In BECOMING A TRUE SPIRITUAL COMMUNITY, Larry Crabb addresses the heart issues behind the changes taking place in the church. He points out that most people who choose to follow Jesus assume that they’ll find a spiritual community of friends, a kind of family that will enjoy each other’s company as they encourage one another to spiritual maturity. More often than not, though, they are sorely disappointed. Though Christians hunger for a community of deep rich relationships, both new and veteran believers often find themselves frustrated that these kinds of connections don’t happen naturally.
The relationships among believers often can be compared to a series of rocking chairs on a front porch lined up side by side. Though every seat may be filled and cordial dialogue exchanged, the real hunger in people’s hearts is to have the chairs placed in a circle facing each other. In the same way, we long for our souls to be turned toward each other.
Rather than offer four magical steps or three quick ways to community, Crabb takes readers on a journey to explore the nature of life with the Trinitarian revelation as a backdrop for the longings of a relationship. He invites readers to turn the focus inward and examine the weaknesses that short-circuit their own ability to enter real spiritual community.

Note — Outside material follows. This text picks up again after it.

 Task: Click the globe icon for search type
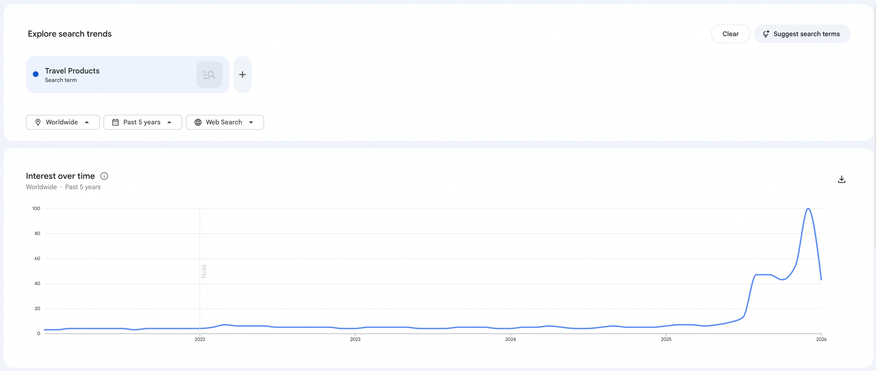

Crabb explains some of our core struggles with intimate relationships in the context of the Lower Room and the Upper Room. The Lower Room is the place of our own flesh --- where our passions for self, control, defining our own lives and performance tear us away from each other and who God designed us to be. This stands in dark contrast to the Upper Room, where the passion to worship, trust, grow and obey reshape and renew who we are to look more like Jesus. When we as individuals abide in the Upper Room, we are better prepared to partake of the true spiritual community God intended.
Crabb is incredibly vulnerable and honest about his own shortcomings throughout the book. He isn’t afraid to look at his own failures, sins and faults in an effort to uncover our own. The transparency is refreshing and moving. Beyond being a brilliant thinker, he is also a great writer. His descriptions dance, and his insights pack a punch.
BECOMING A TRUE SPIRITUAL COMMUNITY is like a balm for those in the church who keep thinking There must be more. Crabb assures us that there is more --- much more --- but it’s going to have to take intentional decisions and movement by every individual to get there. The journey isn’t easy, but it’s well worth it.